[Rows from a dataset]
====

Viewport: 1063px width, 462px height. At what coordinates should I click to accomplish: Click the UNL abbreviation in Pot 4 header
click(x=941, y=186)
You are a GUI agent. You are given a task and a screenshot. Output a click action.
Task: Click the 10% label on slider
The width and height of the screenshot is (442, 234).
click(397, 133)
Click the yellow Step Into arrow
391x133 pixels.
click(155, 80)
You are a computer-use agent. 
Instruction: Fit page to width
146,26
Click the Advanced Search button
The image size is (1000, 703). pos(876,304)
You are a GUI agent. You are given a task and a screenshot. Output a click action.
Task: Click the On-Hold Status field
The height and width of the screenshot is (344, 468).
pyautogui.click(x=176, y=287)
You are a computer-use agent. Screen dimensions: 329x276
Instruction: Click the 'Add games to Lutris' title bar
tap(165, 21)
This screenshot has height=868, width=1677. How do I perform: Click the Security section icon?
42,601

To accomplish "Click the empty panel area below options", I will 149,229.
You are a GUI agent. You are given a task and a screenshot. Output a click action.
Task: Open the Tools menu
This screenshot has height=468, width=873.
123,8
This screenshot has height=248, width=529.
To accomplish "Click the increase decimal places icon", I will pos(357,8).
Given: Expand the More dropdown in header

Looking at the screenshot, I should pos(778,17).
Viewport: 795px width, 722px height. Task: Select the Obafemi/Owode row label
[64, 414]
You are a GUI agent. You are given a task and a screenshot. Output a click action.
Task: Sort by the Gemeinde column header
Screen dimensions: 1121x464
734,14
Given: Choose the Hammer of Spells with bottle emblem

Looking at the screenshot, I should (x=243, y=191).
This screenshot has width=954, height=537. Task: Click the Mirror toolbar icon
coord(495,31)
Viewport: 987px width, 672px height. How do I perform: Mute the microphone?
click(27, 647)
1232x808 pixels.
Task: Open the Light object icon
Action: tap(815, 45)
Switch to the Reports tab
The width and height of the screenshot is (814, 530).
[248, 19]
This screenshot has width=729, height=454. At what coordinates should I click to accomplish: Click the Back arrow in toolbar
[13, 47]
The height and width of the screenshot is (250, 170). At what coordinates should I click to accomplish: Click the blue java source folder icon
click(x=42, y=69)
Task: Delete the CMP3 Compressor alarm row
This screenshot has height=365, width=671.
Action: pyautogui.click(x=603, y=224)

====

→ WHAT IS REQUIRED
Turn every line of the material above into a Markdown table with the columns "No." and "Line," numbering the rows in order and skipping blank lines.

→ RESULT OF THIS TASK
| No. | Line |
|---|---|
| 1 | Viewport: 1063px width, 462px height. At what coordinates should I click to accomplish: Click the UNL abbreviation in Pot 4 header |
| 2 | click(x=941, y=186) |
| 3 | You are a GUI agent. You are given a task and a screenshot. Output a click action. |
| 4 | Task: Click the 10% label on slider |
| 5 | The width and height of the screenshot is (442, 234). |
| 6 | click(397, 133) |
| 7 | Click the yellow Step Into arrow |
| 8 | 391x133 pixels. |
| 9 | click(155, 80) |
| 10 | You are a computer-use agent.  |
| 11 | Instruction: Fit page to width |
| 12 | 146,26 |
| 13 | Click the Advanced Search button |
| 14 | The image size is (1000, 703). pos(876,304) |
| 15 | You are a GUI agent. You are given a task and a screenshot. Output a click action. |
| 16 | Task: Click the On-Hold Status field |
| 17 | The height and width of the screenshot is (344, 468). |
| 18 | pyautogui.click(x=176, y=287) |
| 19 | You are a computer-use agent. Screen dimensions: 329x276 |
| 20 | Instruction: Click the 'Add games to Lutris' title bar |
| 21 | tap(165, 21) |
| 22 | This screenshot has height=868, width=1677. How do I perform: Click the Security section icon? |
| 23 | 42,601 |
| 24 | To accomplish "Click the empty panel area below options", I will 149,229. |
| 25 | You are a GUI agent. You are given a task and a screenshot. Output a click action. |
| 26 | Task: Open the Tools menu |
| 27 | This screenshot has height=468, width=873. |
| 28 | 123,8 |
| 29 | This screenshot has height=248, width=529. |
| 30 | To accomplish "Click the increase decimal places icon", I will pos(357,8). |
| 31 | Given: Expand the More dropdown in header |
| 32 | Looking at the screenshot, I should pos(778,17). |
| 33 | Viewport: 795px width, 722px height. Task: Select the Obafemi/Owode row label |
| 34 | [64, 414] |
| 35 | You are a GUI agent. You are given a task and a screenshot. Output a click action. |
| 36 | Task: Sort by the Gemeinde column header |
| 37 | Screen dimensions: 1121x464 |
| 38 | 734,14 |
| 39 | Given: Choose the Hammer of Spells with bottle emblem |
| 40 | Looking at the screenshot, I should (x=243, y=191). |
| 41 | This screenshot has width=954, height=537. Task: Click the Mirror toolbar icon |
| 42 | coord(495,31) |
| 43 | Viewport: 987px width, 672px height. How do I perform: Mute the microphone? |
| 44 | click(27, 647) |
| 45 | 1232x808 pixels. |
| 46 | Task: Open the Light object icon |
| 47 | Action: tap(815, 45) |
| 48 | Switch to the Reports tab |
| 49 | The width and height of the screenshot is (814, 530). |
| 50 | [248, 19] |
| 51 | This screenshot has width=729, height=454. At what coordinates should I click to accomplish: Click the Back arrow in toolbar |
| 52 | [13, 47] |
| 53 | The height and width of the screenshot is (250, 170). At what coordinates should I click to accomplish: Click the blue java source folder icon |
| 54 | click(x=42, y=69) |
| 55 | Task: Delete the CMP3 Compressor alarm row |
| 56 | This screenshot has height=365, width=671. |
| 57 | Action: pyautogui.click(x=603, y=224) |